According to SERAP: “By pushing to turn the EFCC into a department in the Federal Ministry of Justice, and effectively bring it under the control of the Attorney-General; and to subject the appointment of the agency’s head to the approval of the Directorate of State Security, your government would seem to indicate that it is not interested in combating corruption and halting its putrefying effects.”
The letter, reads in part: “We would be grateful if the requested action and measures are taken by your government. Should the proposed bill be passed and signed into law, SERAP would take all appropriate legal actions to challenge its legality, in the public interest, and to ensure that anti-corruption agencies in Nigeria can operate independently and effectively….

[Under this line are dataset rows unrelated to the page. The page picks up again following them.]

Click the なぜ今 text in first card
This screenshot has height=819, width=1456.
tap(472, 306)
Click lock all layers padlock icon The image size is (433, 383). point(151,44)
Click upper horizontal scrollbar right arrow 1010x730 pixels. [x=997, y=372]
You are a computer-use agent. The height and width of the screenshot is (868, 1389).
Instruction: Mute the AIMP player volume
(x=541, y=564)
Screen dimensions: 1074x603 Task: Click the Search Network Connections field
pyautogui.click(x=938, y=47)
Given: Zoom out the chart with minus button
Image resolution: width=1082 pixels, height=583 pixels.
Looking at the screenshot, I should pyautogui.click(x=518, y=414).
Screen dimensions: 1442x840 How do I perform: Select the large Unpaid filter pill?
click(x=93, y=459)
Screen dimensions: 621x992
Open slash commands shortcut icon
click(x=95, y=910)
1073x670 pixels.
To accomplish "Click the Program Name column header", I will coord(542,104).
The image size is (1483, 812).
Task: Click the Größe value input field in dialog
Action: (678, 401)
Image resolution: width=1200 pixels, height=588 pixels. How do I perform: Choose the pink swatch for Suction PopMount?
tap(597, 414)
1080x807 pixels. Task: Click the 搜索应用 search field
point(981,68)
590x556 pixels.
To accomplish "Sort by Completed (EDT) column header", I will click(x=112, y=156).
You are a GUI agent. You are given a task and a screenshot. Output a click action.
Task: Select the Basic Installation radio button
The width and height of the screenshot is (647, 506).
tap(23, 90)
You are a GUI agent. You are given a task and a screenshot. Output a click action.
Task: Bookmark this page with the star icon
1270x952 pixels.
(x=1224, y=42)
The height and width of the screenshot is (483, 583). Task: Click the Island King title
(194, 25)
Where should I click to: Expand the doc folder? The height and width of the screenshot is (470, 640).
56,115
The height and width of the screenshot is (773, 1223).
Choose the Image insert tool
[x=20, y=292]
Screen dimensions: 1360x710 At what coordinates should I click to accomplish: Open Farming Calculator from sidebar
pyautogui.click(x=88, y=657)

”This bill is entirely inconsistent and incompatible with the Nigerian Constitution of 1999 [as amended] and the country’s international anti-corruption obligations including under the UN Convention against Corruption and the African Union Convention on Preventing and Combating Corruption to which Nigeria is a state party.
“SERAP notes that corruption threatens the injunction that government must be accountable, responsive and open; that public administration must not only be held to account but must also be governed by high standards of ethics, efficiency and must use public resources in an economic and effective manner.”
“Under the proposed bill, the limited independence that the EFCC enjoys will be substantially undermined, as the commission will now effectively become a body of the executive government, thus creating heightened risk of political interference in the work of the commission.”